English founder of Bass brewery (1717–1787)

William Bass (1717 – 2 March 1787) was an English entrepreneur who founded Bass Brewery.

==Career==
The exact origins of William Bass, the founder of the brewery are not clear, but a scholarly account of the history of the Bass brewery shows that in the 1720s he was living with his parents, John and Ann Bass, and his two brothers, John and Thomas, in Hinckley, Leicestershire.

His father, a plumber and glazier, died when William was 15, after which he carried on a carrier business with his older brother John in Hinckley. In 1756 William married Mary Gibbons, daughter of a London publican who ran the Red Lion Inn close to the London depot. They chose Burton-upon-Trent as their home because it was midway between Manchester and London, was a growing industrial-commercial centre, and was ideally positioned on the new Trunk canal, continuing his business there as a carrier of beer, his chief client being Benjamin Printon.

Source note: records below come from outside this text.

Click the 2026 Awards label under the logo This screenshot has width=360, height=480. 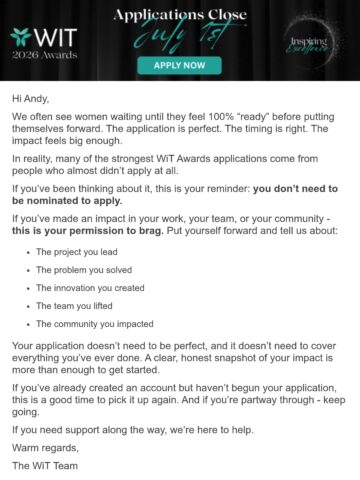click(45, 55)
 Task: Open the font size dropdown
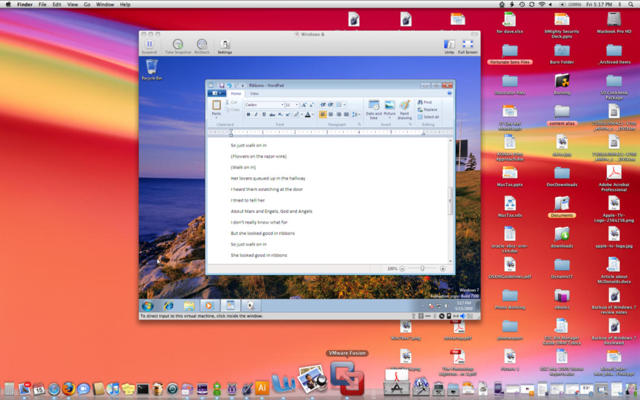[290, 104]
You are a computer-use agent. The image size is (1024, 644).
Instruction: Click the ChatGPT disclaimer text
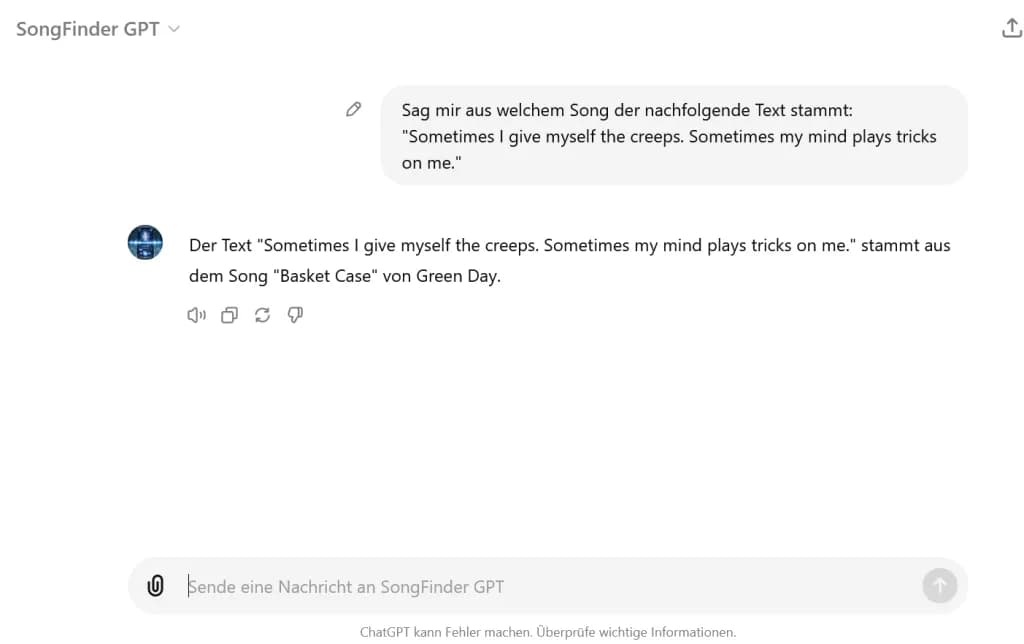[x=547, y=631]
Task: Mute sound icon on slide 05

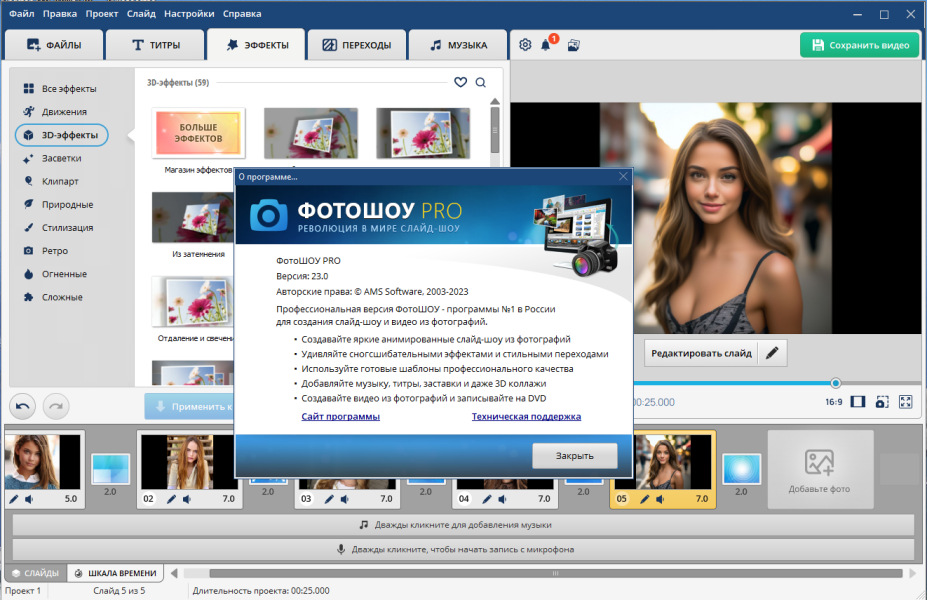Action: coord(660,499)
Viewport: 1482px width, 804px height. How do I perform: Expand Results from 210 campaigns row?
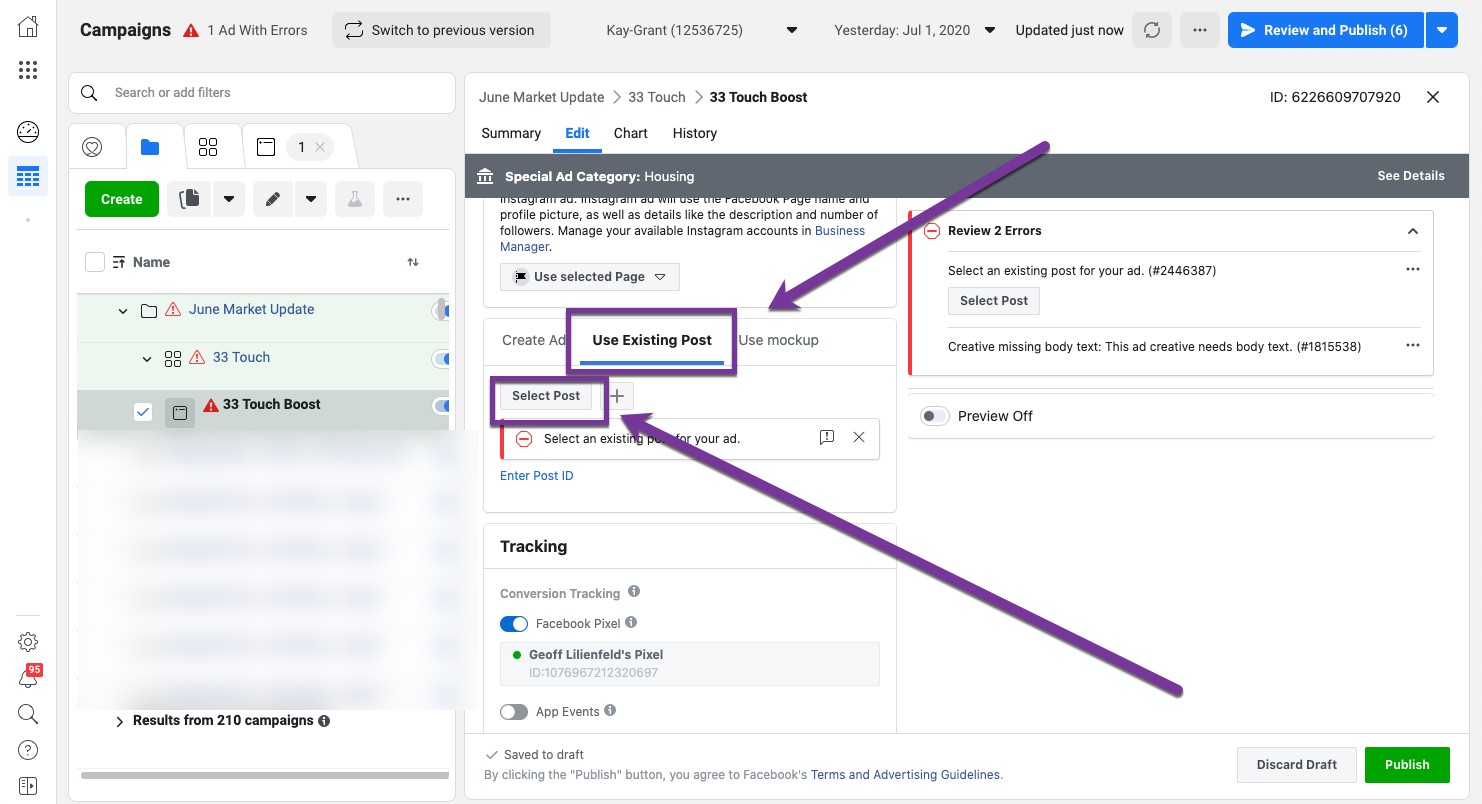point(120,721)
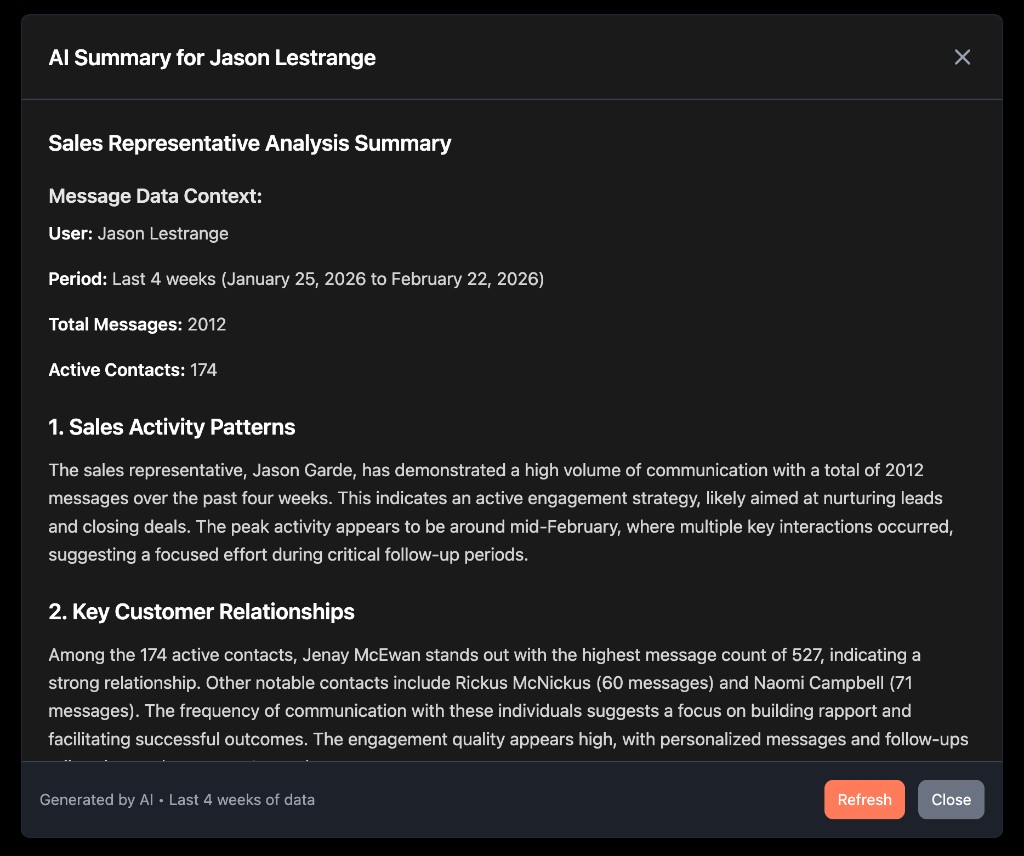Click the "Generated by AI" footer note

pos(96,799)
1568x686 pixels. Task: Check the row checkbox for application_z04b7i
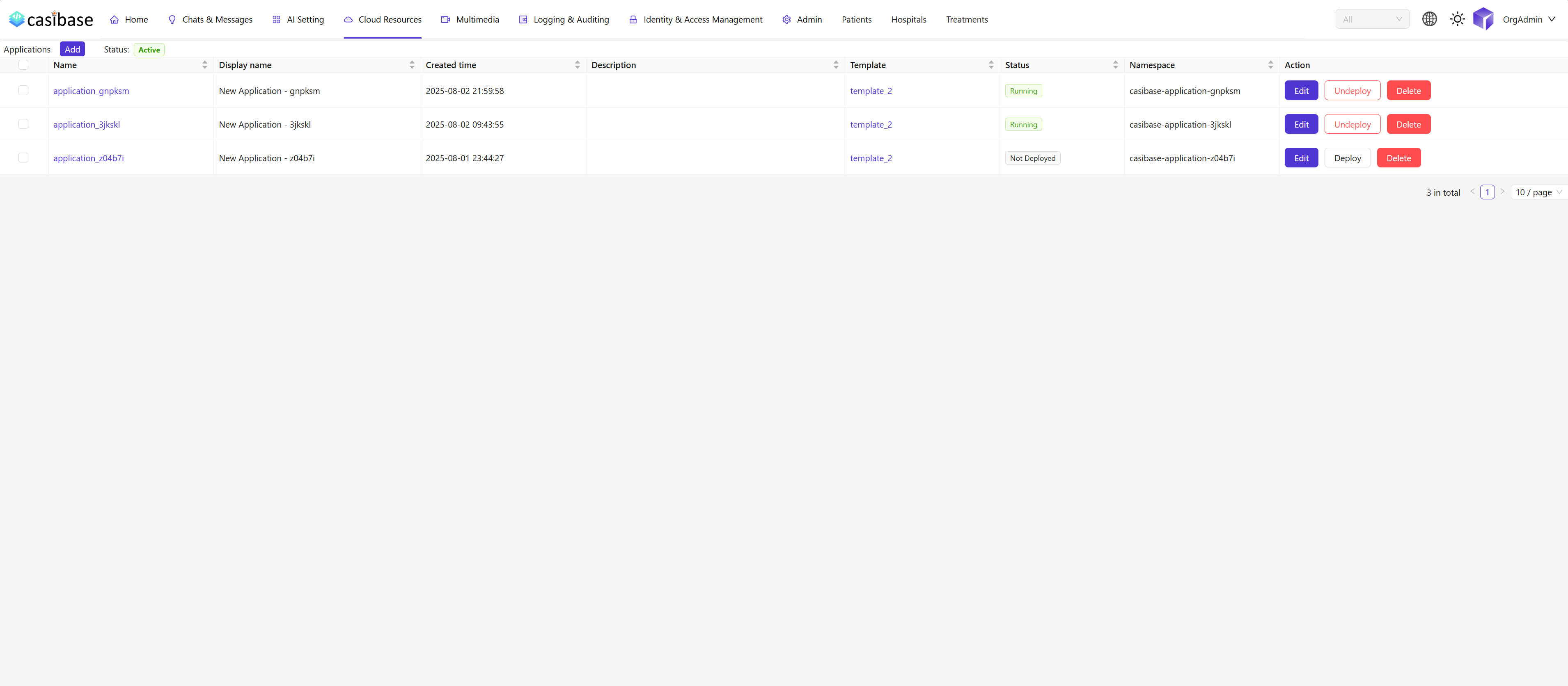coord(24,158)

By 1777, aged 60, he had saved some money, and, seeing the growing demand for Burton beer, he entered the brewing business. He bought a town house in the High Street, which contained a brewery and malthouse on adjoining land. Burton was already a thriving brewing town with several breweries exploiting the growing export beer trade via the Trent Navigation and Hull to the Baltic ports in Russia, mainly Saint Petersburg. He established the Bass Brewery and catered mainly for the domestic market, but in 1784 he started to export ale directly to Russia.

Bass is buried in the churchyard of St Modwen's, Burton upon Trent.

==Family==
Bass married Mary Gibbons and the son was Michael Thomas Bass.